O caráter imparcial é instituto inseparável do órgão da jurisdição. Bom, pelo menos deveria ser. Uma das coisas que sempre me intrigaram, no âmbito do direito, é a dita imparcialidade do magistrado no momento de análise do caso concreto.
O que é ser imparcial? Podemos dizer, de maneira breve, que ação imparcial é aquela que visa solucionar a controvérsia apresentada à apreciação do Poder Judiciário, vista de cima, mas, ao mesmo tempo, eqüidistante do interesse das partes envolvidas nesse litígio.
A imparcialidade do juiz é uma garantia de justiça para os envolvidos. Tanto é assim, que as partes têm o direito de exigir um juiz imparcial e o Estado, que detêm o exercício da função jurisdicional, tem o dever de agir, também, com imparcialidade.
Pode parecer simples. Porém, em se fazendo uma análise mais subjetiva, prefiro utilizar a expressão neutralidade para denominar o instituto.
É correto afirmarmos que, como pessoa humana, o juiz também possui sentimentos e situações que enfrentou em sua vida, que invariavelmente podem coincidir com o mesmo direito que as partes buscam solucionar através da apreciação da justiça.
É bem verdade que neutralidade e imparcialidade causam confusão. Há também quem diga que são sinônimos. Porém, a última terminologia força-nos a aceitar a idéia de que o juiz não é um elemento da própria sociedade. Empirismo lógico: o magistrado tem suas emoções, valores e formações. Portanto, esses elementos jamais deixaram de influenciar em seu comportamento.

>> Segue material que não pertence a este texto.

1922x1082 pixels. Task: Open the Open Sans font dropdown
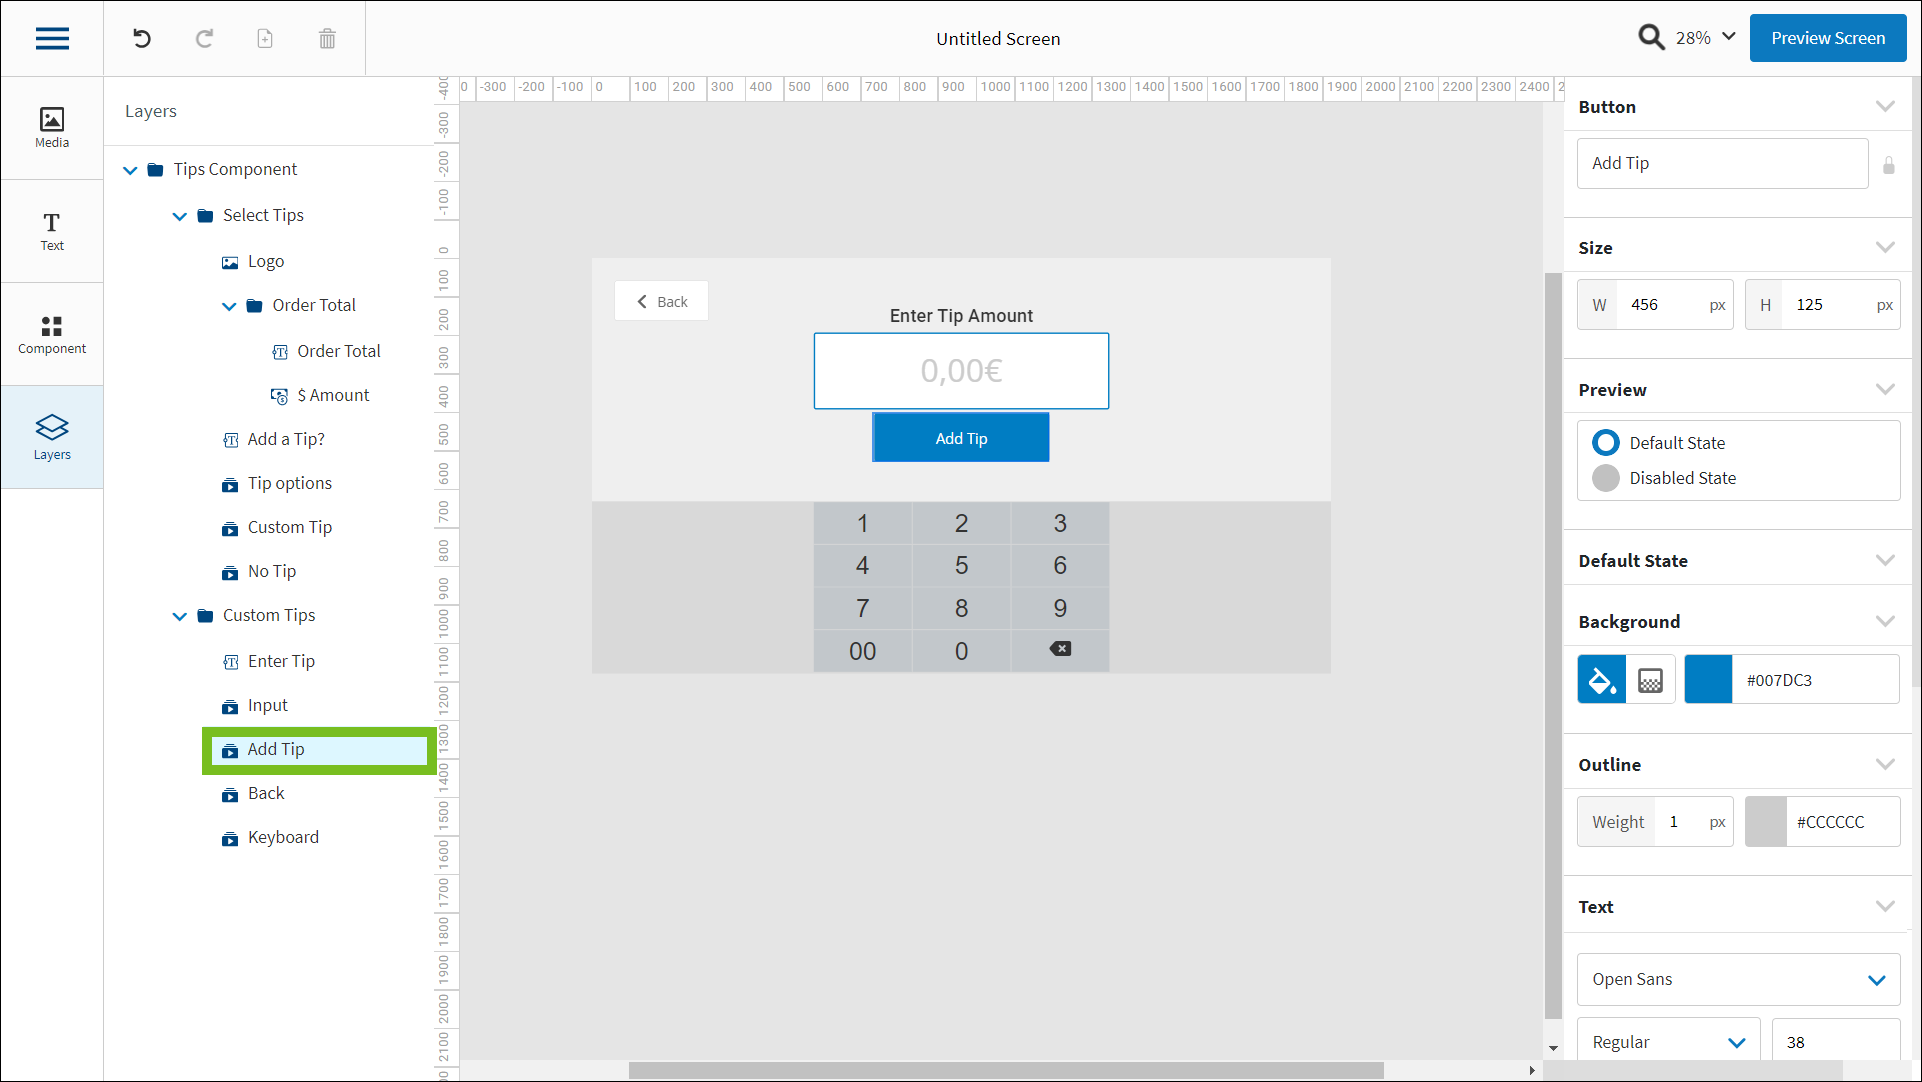click(1738, 979)
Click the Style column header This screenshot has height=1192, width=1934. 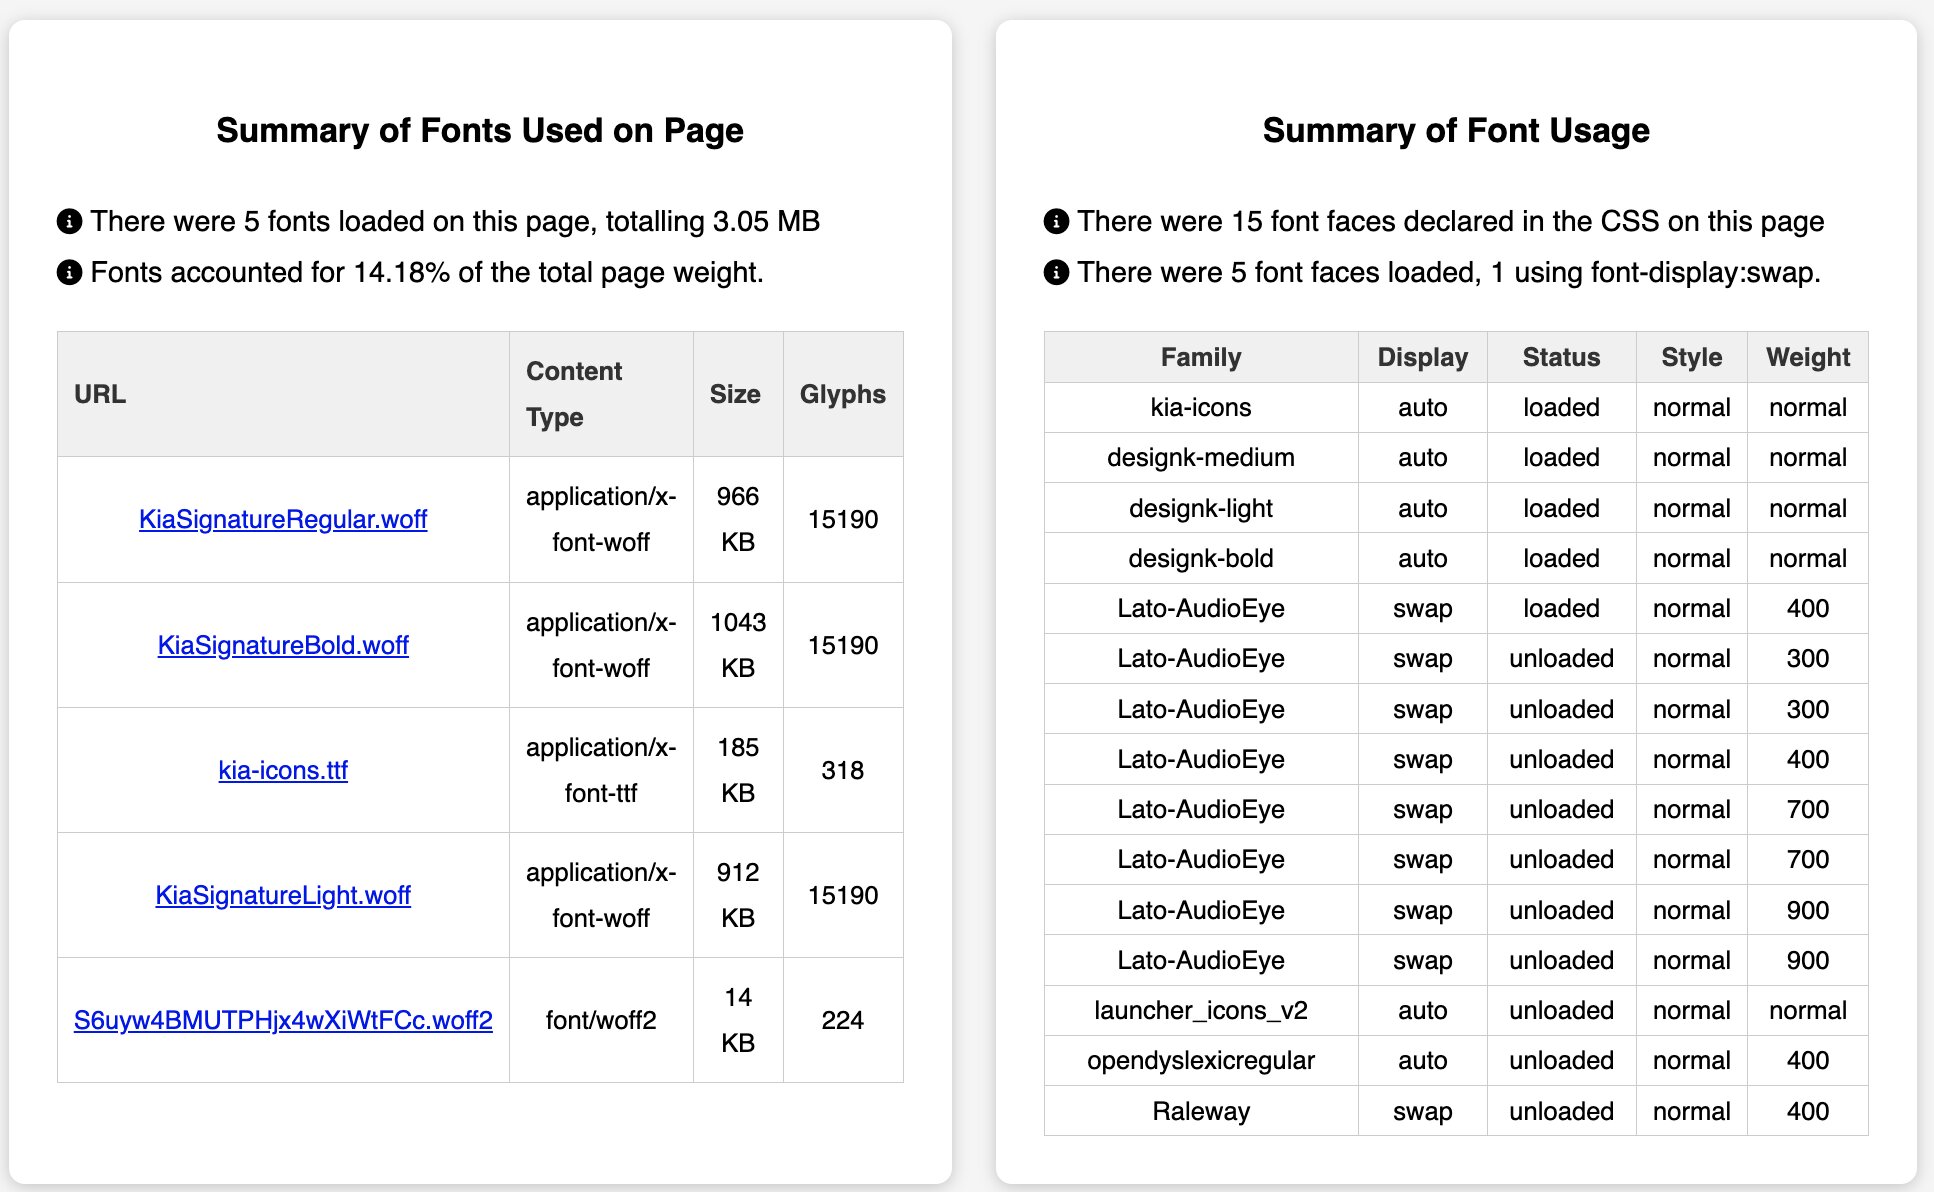pyautogui.click(x=1690, y=356)
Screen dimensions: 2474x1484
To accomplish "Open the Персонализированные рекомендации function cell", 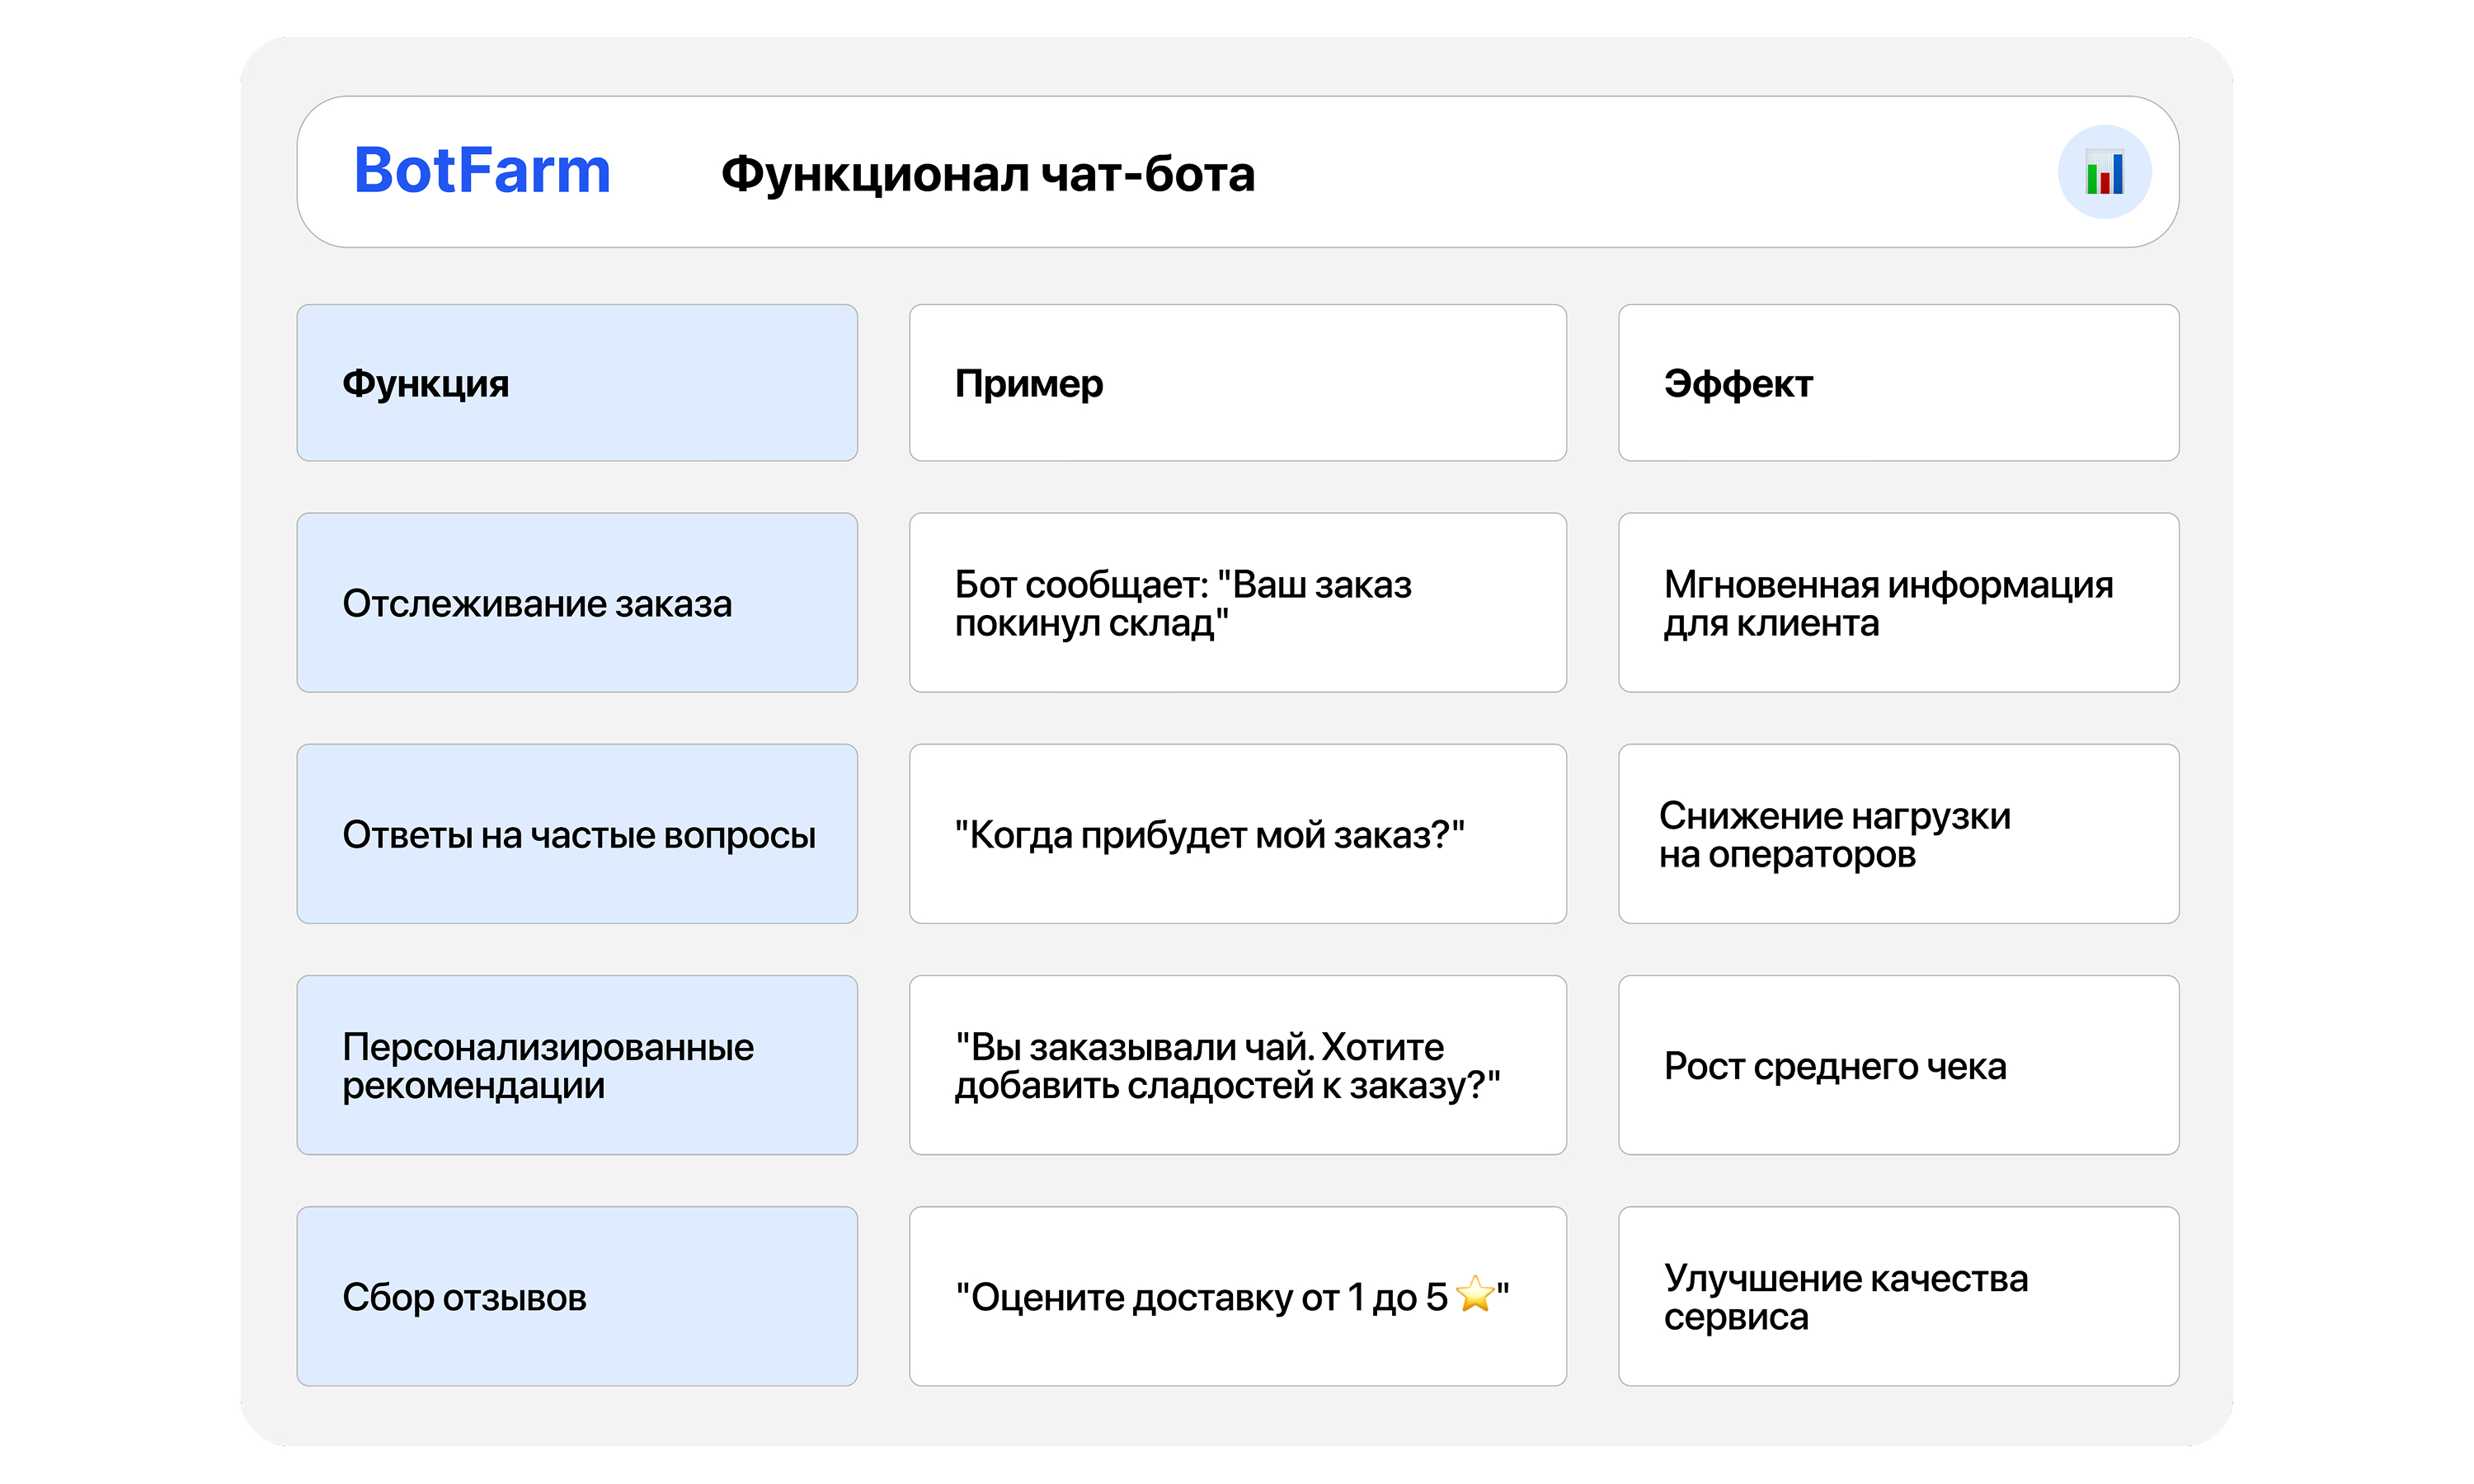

Imparcialidade remete-nos à parcialidade. Somos parciais na medida em que vivemos, agimos, sofremos e aprendemos com as mudanças que a sociedade nos prega.
É nesse sentido que prefiro utilizar a neutralidade. Pois no momento de proferir sua sentença e durante a análise do caso, o juiz deve valer-se de neutralidade, mesmo sendo parcial, observado que este também tem sua carga valorativa.
Por exemplo, imaginemos a situação em que é apresentado à apreciação do Judiciário um caso qual um jovem fora gravemente ferido por atropelamento, situação que, testemunhas locais alegaram que o condutor do veículo estava, no momento do sinistro, alcoolizado. O juiz, que anos antes teve a vida do seu filho prejudicada, também, por um atropelamento causado por um condutor embriagado terá condições de ser imparcial?